| Directions |
Quote word for word the rows beginning at the line containing "You are a GUI" and continuing through the line containing "This screenshot has width=1366, height=768.", both included.

[BEGIN Given data]

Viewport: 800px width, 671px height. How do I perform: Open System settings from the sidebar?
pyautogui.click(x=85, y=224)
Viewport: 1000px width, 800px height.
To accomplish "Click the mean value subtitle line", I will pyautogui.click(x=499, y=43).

[END Given data]
[BEGIN Given data]

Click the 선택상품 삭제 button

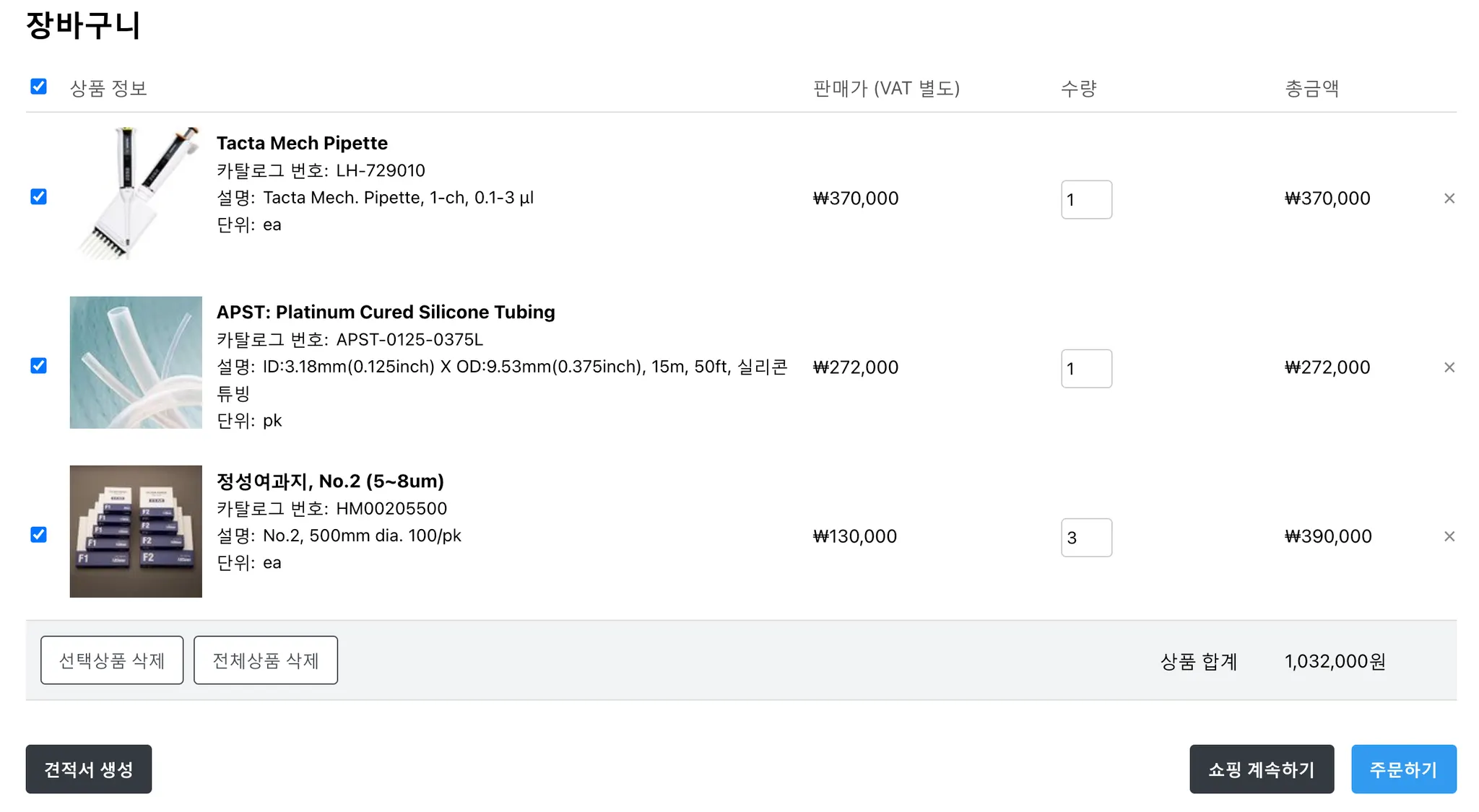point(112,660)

[END Given data]
[BEGIN Given data]

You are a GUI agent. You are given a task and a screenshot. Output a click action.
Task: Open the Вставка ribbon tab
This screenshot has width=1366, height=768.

[END Given data]

| Written solution |
You are a GUI agent. You are given a task and a screenshot. Output a click action.
Task: Open the Вставка ribbon tab
This screenshot has width=1366, height=768.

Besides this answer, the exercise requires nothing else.